We don't really think about our tools until they break. The proper functioning of a car, for example, is simply taken for granted. But when your car breaks down, you may stop to wonder whether it is time to get a new one — or even to switch to a bicycle.
In recent days, it is the government that has had a breakdown. Is it time to replace the 225-year-old vehicle of the Constitution with a different one?
Thomas Jefferson once suggested, in a letter to James Madison, that no society can make a perpetual constitution. As Jefferson put it in 1789, the earth belongs to the living, not the dead. Each generation is entitled to reassess the rules and institutions under which it lives. Jefferson suggested that every 19 years or so, the previous constitution naturally expires.
But we venerate our good old Constitution, often forgetting that it was the result of compromise and war, produced by men who were not perfect. The "three-fifths compromise" is one notorious bargain, intended to get slave-holders to accept the document by counting slaves as partial persons. A brutal Civil War resolved the constitutional crisis caused by slave-holding states who challenged the power of the federal government.
But structural problems remain. Consider the system of representation. A compromise gives all states equal representation in the Senate, while state populations are more evenly represented in the House. This gives small states inordinate power in the Senate.
And some citizens have no representation in the Senate. Residents of the District of Columbia outnumber the residents of small states such as Wyoming or Vermont. But Vermont and Wyoming each get two Senators, while D.C. gets none. Similar lack of representation holds for citizens of Puerto Rico, whose population outnumbers that of dozens of states.
A further problem is that presidential elections occur through Electoral College votes. In combination with the winner-takes-all voting procedure, this gives inordinate power to swing states. And as a result, the popular vote for president does not matter.
There are other problems. Consider how odd it is to provide lifetime terms for nonelected judges, some of whom serve into their 80s. Or consider the fact that simple majorities among justices can overturn laws. Wouldn't it make more sense for Supreme Court justices to serve limited terms — or to increase the number of justices, or to appoint justices by geographical region or to require more than a one-vote majority to overturn a law?

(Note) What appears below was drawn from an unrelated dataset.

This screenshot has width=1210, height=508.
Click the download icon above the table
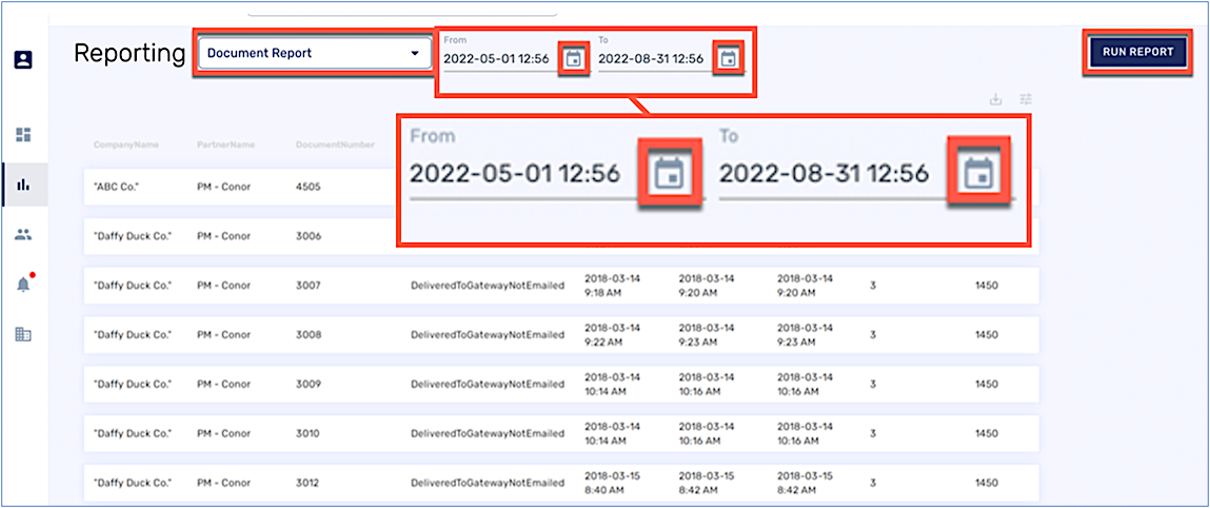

The Constitution does allow amendments. But the requirements of the amendment process are onerous. A two-thirds majority in both houses of Congress is needed to propose an amendment, which must be ratified by three-fourths of the states. In the era of two-party partisanship, amendments are rare. The last amendment lowered the voting age to 18 — in 1971. How many new cars have your purchased since 1971?
Other problems include the two-party system and the power of lobbyists and special-interest money. The outcomes and results have not been great in recent years: unjust wars, governmental spying, the use of torture, lobbying scandals, massive debt, biased enforcement at the IRS, economic inequality and now a government shutdown. The glitches and flaws in the system should incense both Republicans and Democrats.
Every school child learns that the three branches of government and the bicameral legislature create a system of checks and balances. This system does not facilitate seamless and speedy decision-making. Instead, this vehicle is built for safety and stability — by protecting the rights of individuals and minorities.
The current shutdown occurred is an example of this. A few representatives in one house of Congress manipulated the system. It depends on your perspective as to whether this is a good or bad thing. But the shutdown is legal and permitted by the Constitution.
Some may think that this indicates the need for a trade-in. The 19-year lease on constitutions imagined by Jefferson expired long ago. But perhaps we prefer our rusty, inefficient old clunker. Given our disagreements, we'd never be able to agree to a new make and model. In the meantime, let's hope the congressional grease monkeys get our jalopy back on the road again soon.